Readers may recall how a superintending minister of a cash-cow agency allegedly similarly farmed out the highly lucrative business of supplying diesel to a mistress.
It was revealed that normal electricity supply to the headquarters of the agency was continually sabotaged just to ensure the lady kept smiling all the way to the bank for services supposedly rendered in kind to the Oga at the top!
It goes without saying that tackling allegations such as the ones made by Civic Hive has become an endless and ineffective task in this country. Despite the Buhari administration making the war against corruption a cardinal policy plank, coupled with the draconian measures being adopted to curb it, many government officials still wallow in corrupt practices.
It is either that corruption is really in our DNA and manifests as a virulent pandemic or that the administration’s policy is not being taken very seriously.
It must also be said that the general attitude and disposition of the larger society leaves a very bitter taste in the mouth.
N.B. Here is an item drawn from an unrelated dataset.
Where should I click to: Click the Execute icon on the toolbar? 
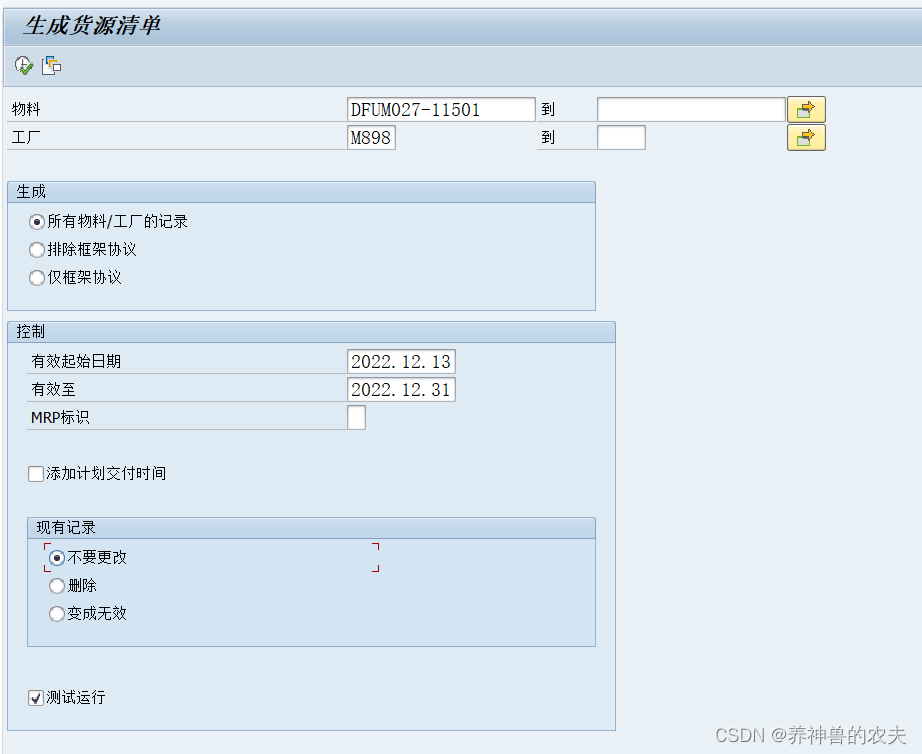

Whether we support or oppose the investigation of a suspect largely depends on primordial considerations such as political affiliation, creed, tribe and region of origin.
It has become the norm that whenever news of the pilfering of stupefying amounts of public funds makes the round, we simply scream “Aaah!” and “Ewooh!” and move on to the next breaking news.
At a time when a former leader of a militant group in the Niger Delta referred to the unauthorised N81billion expended by the Interim Management Committee of the Niger Delta Development Commission, NDDC, as “mere pocket change”, it is more than likely that many Nigerians would perceive N37million as “mere chicken change” not worth the bother of being talked about!
The question begging for answers is what then is the point in expending billions of naira every year on institutions such as the Bureau for Public Procurement/Due Process Office when such shenanigans continue to fester unabated?
Would it not be more meaningful to shut them down and divert the huge savings to more needy areas of the national economy?
Be that as it may, public officials and senior civil servants must understand and appreciate the fact that Nigerians are getting smarter by the day. A law such as the Freedom of Information, FOI, Act is not there just for fun.
Despite the rather ignoble role oftentimes played by a section of the judiciary, it has become a critical tool in the kit of various advocacy groups to exhume dirty skeletons government officials and politicians do not want the public to know.
Accountants usually speak about materiality but as far as corruption goes, no amount is too small because as King Solomon – touted as one of the wisest men that ever lived – averred: “It is the little foxes that actually spoil the vine.”
The buck now squarely stops at the desk of the Federal Minister of Health, Dr. Osagie Ehanire, to help Nigerians make some sense out of the ongoing nonsense on his turf. Either way, it is a case PresidentBuhari must hear if he desires to keep the anti-corruption crusade on course and thwart the demystification of his credibility and legacy.